* WORK REQUEST:
Please write out every record below exactly as it stands.

● ● ● ● ● ● ●

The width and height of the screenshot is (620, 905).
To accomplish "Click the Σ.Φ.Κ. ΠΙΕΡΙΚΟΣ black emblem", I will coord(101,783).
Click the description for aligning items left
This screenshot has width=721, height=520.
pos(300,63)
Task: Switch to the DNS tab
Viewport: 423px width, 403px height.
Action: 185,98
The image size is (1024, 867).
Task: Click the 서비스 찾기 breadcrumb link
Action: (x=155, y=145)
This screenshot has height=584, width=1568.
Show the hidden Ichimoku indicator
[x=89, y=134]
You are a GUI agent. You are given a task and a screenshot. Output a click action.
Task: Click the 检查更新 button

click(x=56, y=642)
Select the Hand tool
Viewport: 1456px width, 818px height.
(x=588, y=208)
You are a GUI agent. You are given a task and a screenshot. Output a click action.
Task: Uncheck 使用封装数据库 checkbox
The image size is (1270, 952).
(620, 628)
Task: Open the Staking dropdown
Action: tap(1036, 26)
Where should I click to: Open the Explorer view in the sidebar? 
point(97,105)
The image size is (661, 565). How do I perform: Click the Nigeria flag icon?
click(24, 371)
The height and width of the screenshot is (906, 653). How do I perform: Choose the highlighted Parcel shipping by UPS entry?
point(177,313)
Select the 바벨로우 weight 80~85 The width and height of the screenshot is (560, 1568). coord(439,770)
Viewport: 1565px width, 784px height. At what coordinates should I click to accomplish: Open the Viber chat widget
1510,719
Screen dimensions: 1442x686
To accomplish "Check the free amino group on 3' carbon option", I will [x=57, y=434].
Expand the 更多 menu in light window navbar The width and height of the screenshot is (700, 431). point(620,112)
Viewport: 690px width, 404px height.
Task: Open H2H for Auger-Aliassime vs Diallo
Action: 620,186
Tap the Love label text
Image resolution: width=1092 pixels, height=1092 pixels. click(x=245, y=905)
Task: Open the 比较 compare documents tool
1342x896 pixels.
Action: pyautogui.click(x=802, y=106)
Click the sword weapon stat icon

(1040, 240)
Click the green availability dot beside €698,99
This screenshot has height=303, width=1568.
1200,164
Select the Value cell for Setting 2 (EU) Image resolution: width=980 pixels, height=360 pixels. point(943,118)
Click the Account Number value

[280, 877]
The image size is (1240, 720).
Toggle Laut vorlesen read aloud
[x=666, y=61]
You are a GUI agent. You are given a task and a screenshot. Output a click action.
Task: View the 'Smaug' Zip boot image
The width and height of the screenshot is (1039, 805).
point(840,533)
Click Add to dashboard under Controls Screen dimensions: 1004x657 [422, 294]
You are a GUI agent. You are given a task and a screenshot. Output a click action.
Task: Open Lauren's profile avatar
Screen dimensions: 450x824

● ● ● ● ● ● ●

* RESULT OF THE EXERCISE:
The width and height of the screenshot is (620, 905).
To accomplish "Click the Σ.Φ.Κ. ΠΙΕΡΙΚΟΣ black emblem", I will coord(101,783).
Click the description for aligning items left
This screenshot has width=721, height=520.
pos(300,63)
Task: Switch to the DNS tab
Viewport: 423px width, 403px height.
Action: 185,98
The image size is (1024, 867).
Task: Click the 서비스 찾기 breadcrumb link
Action: (x=155, y=145)
This screenshot has height=584, width=1568.
Show the hidden Ichimoku indicator
[x=89, y=134]
You are a GUI agent. You are given a task and a screenshot. Output a click action.
Task: Click the 检查更新 button

click(x=56, y=642)
Select the Hand tool
Viewport: 1456px width, 818px height.
(x=588, y=208)
You are a GUI agent. You are given a task and a screenshot. Output a click action.
Task: Uncheck 使用封装数据库 checkbox
The image size is (1270, 952).
(620, 628)
Task: Open the Staking dropdown
Action: tap(1036, 26)
Where should I click to: Open the Explorer view in the sidebar? 
point(97,105)
The image size is (661, 565). How do I perform: Click the Nigeria flag icon?
click(24, 371)
The height and width of the screenshot is (906, 653). How do I perform: Choose the highlighted Parcel shipping by UPS entry?
point(177,313)
Select the 바벨로우 weight 80~85 The width and height of the screenshot is (560, 1568). coord(439,770)
Viewport: 1565px width, 784px height. At what coordinates should I click to accomplish: Open the Viber chat widget
1510,719
Screen dimensions: 1442x686
To accomplish "Check the free amino group on 3' carbon option", I will [x=57, y=434].
Expand the 更多 menu in light window navbar The width and height of the screenshot is (700, 431). point(620,112)
Viewport: 690px width, 404px height.
Task: Open H2H for Auger-Aliassime vs Diallo
Action: 620,186
Tap the Love label text
Image resolution: width=1092 pixels, height=1092 pixels. click(x=245, y=905)
Task: Open the 比较 compare documents tool
1342x896 pixels.
Action: pyautogui.click(x=802, y=106)
Click the sword weapon stat icon

(1040, 240)
Click the green availability dot beside €698,99
This screenshot has height=303, width=1568.
1200,164
Select the Value cell for Setting 2 (EU) Image resolution: width=980 pixels, height=360 pixels. point(943,118)
Click the Account Number value

[280, 877]
The image size is (1240, 720).
Toggle Laut vorlesen read aloud
[x=666, y=61]
You are a GUI agent. You are given a task and a screenshot. Output a click action.
Task: View the 'Smaug' Zip boot image
The width and height of the screenshot is (1039, 805).
point(840,533)
Click Add to dashboard under Controls Screen dimensions: 1004x657 [422, 294]
You are a GUI agent. You are given a task and a screenshot. Output a click action.
Task: Open Lauren's profile avatar
Screen dimensions: 450x824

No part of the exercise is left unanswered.